→ **Tareas**:
1. Reproduce del texto sobre la vejez el pasaje comprendido entre "Se trata de" y "de Buenos Aires.", ambos incluidos.
2. Traduce al inglés la siguiente oración del texto sobre la vejez: "La muerte lo sorprendió a sus 103 años cuando el maestro se hallaba completando uno de sus tratados."

→ **Texto proporcionado**:
◇ ◇ ◇ ◇ ◇ ◇ ◇

Un elogio de la vejez
La Legislatura de la ciudad de Buenos Aires ha designado al doctor Carlos Santiago Fayt personalidad destacada en el ámbito de las ciencias jurídicas. La distinción contrasta con el parecer de algunos funcionarios y periodistas que han sugerido que, debido a su avanzada edad -superó con holgura los 90 años- debería renunciar al cargo de juez de la Corte Suprema de Justicia de la Nación. El ministro decano, nombrado por Alfonsín en diciembre de 1983, comenta que su designación es anterior a la última reforma constitucional que prescribe como edad tope 75 años, que su situación en consecuencia escapa de esa limitación y que seguirá en su cargo mientras considere que tiene fuerza y capacidad para desempeñarlo. No pretendemos hacer una defensa de Fayt -no la necesita-, sino, a la par que destacar algunos de sus méritos, plantear ciertas reflexiones sobre la vejez por la que el juez transita con dignidad.
Se trata de un profesional de valía, autor de una treintena de obras dedicadas en especial al pensamiento político y a la teoría general del Estado, profesor emérito de la Universidad de Buenos Aires, quien no dudó en renunciar a sus cátedras en la infausta Noche de los bastones largos; entre otros antecedentes respetables ha sido durante dos períodos presidente de la Asociación de Abogados de Buenos Aires.
¿Cuántas son las personas que alcanzan una edad muy madura haciendo gala de su lucidez? De muchos ejemplos recuerdo un caso reciente de nuestro medio: el del ilustre jurista Segundo V. Linares Quintana. La muerte lo sorprendió a sus 103 años cuando el maestro se hallaba completando uno de sus tratados.

◇ ◇ ◇ ◇ ◇ ◇ ◇

→ **Material de trabajo**:
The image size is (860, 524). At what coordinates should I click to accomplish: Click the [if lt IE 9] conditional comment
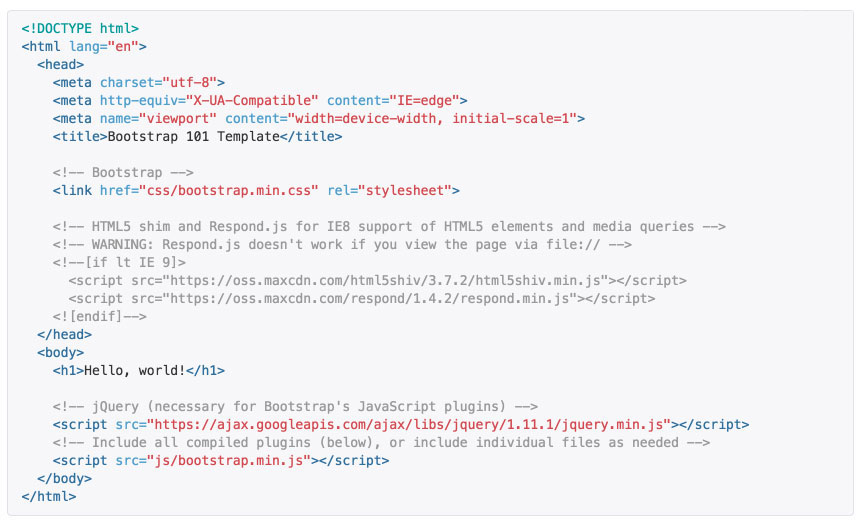[120, 262]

◇ ◇ ◇ ◇ ◇ ◇ ◇

→ **Respuestas por tarea**:
1.
Se trata de un profesional de valía, autor de una treintena de obras dedicadas en especial al pensamiento político y a la teoría general del Estado, profesor emérito de la Universidad de Buenos Aires, quien no dudó en renunciar a sus cátedras en la infausta Noche de los bastones largos; entre otros antecedentes respetables ha sido durante dos períodos presidente de la Asociación de Abogados de Buenos Aires.

2. Death overtook him at the age of 103, when the master was completing one of his treatises.